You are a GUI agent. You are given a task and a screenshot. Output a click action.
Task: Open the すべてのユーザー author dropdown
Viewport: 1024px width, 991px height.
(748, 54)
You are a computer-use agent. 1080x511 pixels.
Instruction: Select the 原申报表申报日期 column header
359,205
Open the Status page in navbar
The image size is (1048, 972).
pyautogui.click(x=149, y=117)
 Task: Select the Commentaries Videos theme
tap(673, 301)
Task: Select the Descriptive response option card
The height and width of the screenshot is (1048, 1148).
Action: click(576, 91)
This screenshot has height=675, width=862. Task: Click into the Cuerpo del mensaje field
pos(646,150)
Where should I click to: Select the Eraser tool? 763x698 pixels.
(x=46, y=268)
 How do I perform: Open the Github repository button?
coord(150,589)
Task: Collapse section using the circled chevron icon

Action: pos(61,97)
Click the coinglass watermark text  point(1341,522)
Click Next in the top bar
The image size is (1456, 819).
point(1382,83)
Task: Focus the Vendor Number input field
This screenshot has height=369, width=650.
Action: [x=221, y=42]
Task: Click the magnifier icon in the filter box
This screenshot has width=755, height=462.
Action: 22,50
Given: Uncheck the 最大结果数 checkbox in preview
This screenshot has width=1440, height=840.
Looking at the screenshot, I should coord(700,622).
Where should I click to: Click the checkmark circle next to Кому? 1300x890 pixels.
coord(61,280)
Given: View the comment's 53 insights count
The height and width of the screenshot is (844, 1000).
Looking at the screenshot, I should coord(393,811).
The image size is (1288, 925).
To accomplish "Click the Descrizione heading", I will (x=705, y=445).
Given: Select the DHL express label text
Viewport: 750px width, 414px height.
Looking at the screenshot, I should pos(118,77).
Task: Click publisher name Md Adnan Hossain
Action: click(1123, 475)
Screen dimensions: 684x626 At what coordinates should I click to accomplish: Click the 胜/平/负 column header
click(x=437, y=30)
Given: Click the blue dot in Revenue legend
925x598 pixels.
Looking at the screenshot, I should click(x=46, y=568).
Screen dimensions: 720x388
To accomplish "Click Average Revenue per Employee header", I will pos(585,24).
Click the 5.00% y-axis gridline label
● ● ● ● ● ● ●
**Su objetivo:** Reproduzca las líneas anteriores sustituyendo "Viewport" por "Display" en todas ellas, sin alterar nada más.

**Resultado correcto:**
You are a GUI agent. You are given a task and a screenshot. Output a click action.
Task: Open the すべてのユーザー author dropdown
Display: 1024px width, 991px height.
(748, 54)
You are a computer-use agent. 1080x511 pixels.
Instruction: Select the 原申报表申报日期 column header
359,205
Open the Status page in navbar
The image size is (1048, 972).
pyautogui.click(x=149, y=117)
 Task: Select the Commentaries Videos theme
tap(673, 301)
Task: Select the Descriptive response option card
The height and width of the screenshot is (1048, 1148).
Action: click(576, 91)
This screenshot has height=675, width=862. Task: Click into the Cuerpo del mensaje field
pos(646,150)
Where should I click to: Select the Eraser tool? 763x698 pixels.
(x=46, y=268)
 How do I perform: Open the Github repository button?
coord(150,589)
Task: Collapse section using the circled chevron icon

Action: pos(61,97)
Click the coinglass watermark text  point(1341,522)
Click Next in the top bar
The image size is (1456, 819).
point(1382,83)
Task: Focus the Vendor Number input field
This screenshot has height=369, width=650.
Action: [x=221, y=42]
Task: Click the magnifier icon in the filter box
This screenshot has width=755, height=462.
Action: 22,50
Given: Uncheck the 最大结果数 checkbox in preview
This screenshot has width=1440, height=840.
Looking at the screenshot, I should coord(700,622).
Where should I click to: Click the checkmark circle next to Кому? 1300x890 pixels.
coord(61,280)
Given: View the comment's 53 insights count
The height and width of the screenshot is (844, 1000).
Looking at the screenshot, I should coord(393,811).
The image size is (1288, 925).
To accomplish "Click the Descrizione heading", I will (x=705, y=445).
Given: Select the DHL express label text
Display: 750px width, 414px height.
Looking at the screenshot, I should pos(118,77).
Task: Click publisher name Md Adnan Hossain
Action: click(1123, 475)
Screen dimensions: 684x626 At what coordinates should I click to accomplish: Click the 胜/平/负 column header
click(x=437, y=30)
Given: Click the blue dot in Revenue legend
925x598 pixels.
Looking at the screenshot, I should click(x=46, y=568).
Screen dimensions: 720x388
To accomplish "Click Average Revenue per Employee header", I will pos(585,24).
Click the 5.00% y-axis gridline label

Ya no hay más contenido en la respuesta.